WHAT TO DO
Pull out every line of the items below that contains the word "legend", and copy each of those lines in full.

========================

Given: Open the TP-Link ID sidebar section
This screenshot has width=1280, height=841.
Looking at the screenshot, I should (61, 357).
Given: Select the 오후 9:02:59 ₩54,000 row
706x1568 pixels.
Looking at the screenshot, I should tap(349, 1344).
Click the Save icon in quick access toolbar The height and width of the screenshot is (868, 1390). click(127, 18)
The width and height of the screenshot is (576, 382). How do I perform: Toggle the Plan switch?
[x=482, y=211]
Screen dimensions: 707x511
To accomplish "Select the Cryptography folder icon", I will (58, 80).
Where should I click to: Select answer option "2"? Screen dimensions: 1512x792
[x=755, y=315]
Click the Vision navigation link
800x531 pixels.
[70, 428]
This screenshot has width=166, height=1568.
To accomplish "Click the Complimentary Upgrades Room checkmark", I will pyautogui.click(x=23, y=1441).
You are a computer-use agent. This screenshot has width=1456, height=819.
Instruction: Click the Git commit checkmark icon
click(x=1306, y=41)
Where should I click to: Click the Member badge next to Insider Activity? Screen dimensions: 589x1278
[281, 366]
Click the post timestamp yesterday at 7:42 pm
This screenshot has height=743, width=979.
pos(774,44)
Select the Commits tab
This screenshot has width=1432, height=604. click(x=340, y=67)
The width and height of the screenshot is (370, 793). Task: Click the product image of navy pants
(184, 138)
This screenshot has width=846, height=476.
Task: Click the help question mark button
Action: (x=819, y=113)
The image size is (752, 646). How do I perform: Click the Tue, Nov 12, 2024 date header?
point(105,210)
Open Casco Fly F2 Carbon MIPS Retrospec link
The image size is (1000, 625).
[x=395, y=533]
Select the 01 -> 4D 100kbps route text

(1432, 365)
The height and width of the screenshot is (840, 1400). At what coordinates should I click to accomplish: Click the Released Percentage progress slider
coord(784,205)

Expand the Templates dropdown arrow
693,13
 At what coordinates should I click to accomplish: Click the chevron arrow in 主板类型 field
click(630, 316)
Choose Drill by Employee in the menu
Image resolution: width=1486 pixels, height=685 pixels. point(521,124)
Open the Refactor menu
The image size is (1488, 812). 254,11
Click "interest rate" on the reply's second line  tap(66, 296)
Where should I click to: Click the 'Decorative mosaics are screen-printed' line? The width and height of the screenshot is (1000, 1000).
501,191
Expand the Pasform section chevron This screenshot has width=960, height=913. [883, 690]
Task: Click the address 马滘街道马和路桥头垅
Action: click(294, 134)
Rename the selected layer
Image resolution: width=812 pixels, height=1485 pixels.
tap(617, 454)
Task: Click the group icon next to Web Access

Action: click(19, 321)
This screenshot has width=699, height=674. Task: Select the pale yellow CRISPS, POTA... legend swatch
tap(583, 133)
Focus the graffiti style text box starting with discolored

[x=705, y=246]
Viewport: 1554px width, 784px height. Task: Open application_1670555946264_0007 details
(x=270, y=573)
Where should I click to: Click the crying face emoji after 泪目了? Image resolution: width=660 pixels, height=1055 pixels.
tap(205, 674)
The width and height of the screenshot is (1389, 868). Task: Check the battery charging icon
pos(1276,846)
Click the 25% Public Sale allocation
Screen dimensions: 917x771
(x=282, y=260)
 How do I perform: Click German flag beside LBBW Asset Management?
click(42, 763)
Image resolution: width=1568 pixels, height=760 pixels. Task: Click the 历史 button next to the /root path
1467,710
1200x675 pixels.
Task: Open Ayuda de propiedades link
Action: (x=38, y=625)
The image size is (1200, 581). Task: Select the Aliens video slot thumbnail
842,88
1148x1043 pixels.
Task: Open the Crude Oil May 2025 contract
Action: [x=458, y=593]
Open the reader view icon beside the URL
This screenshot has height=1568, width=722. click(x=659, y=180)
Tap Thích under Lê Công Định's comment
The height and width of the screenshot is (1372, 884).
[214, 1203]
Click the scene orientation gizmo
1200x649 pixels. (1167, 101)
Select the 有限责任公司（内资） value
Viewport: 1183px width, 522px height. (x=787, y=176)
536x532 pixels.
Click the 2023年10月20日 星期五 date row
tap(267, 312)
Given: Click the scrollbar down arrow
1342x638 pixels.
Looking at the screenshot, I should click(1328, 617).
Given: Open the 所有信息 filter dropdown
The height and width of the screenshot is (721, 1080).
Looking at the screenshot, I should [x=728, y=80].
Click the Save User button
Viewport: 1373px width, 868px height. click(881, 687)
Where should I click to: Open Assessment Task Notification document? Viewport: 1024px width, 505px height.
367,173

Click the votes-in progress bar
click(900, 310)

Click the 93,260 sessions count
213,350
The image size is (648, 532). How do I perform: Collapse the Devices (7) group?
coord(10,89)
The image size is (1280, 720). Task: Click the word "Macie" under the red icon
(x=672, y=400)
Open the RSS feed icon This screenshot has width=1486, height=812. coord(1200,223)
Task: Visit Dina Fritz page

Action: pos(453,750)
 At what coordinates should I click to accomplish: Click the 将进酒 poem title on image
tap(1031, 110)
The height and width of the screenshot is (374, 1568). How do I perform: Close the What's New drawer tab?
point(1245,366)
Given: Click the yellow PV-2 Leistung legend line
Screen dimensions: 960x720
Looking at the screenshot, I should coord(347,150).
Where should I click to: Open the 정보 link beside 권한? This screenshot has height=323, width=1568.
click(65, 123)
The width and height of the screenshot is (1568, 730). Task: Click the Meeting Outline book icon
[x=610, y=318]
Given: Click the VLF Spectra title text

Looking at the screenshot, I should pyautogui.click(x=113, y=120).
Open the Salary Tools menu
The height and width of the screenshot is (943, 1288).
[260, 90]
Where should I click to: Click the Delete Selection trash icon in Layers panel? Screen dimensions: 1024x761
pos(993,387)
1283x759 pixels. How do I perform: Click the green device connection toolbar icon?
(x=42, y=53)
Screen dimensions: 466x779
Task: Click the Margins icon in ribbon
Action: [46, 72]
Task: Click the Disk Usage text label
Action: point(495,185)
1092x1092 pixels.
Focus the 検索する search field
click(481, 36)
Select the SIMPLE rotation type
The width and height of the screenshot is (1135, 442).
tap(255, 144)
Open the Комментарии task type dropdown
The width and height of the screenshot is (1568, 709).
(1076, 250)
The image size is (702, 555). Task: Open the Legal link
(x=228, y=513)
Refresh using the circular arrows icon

========================

SOLUTION
This screenshot has width=699, height=674. Task: Select the pale yellow CRISPS, POTA... legend swatch
Given: Click the yellow PV-2 Leistung legend line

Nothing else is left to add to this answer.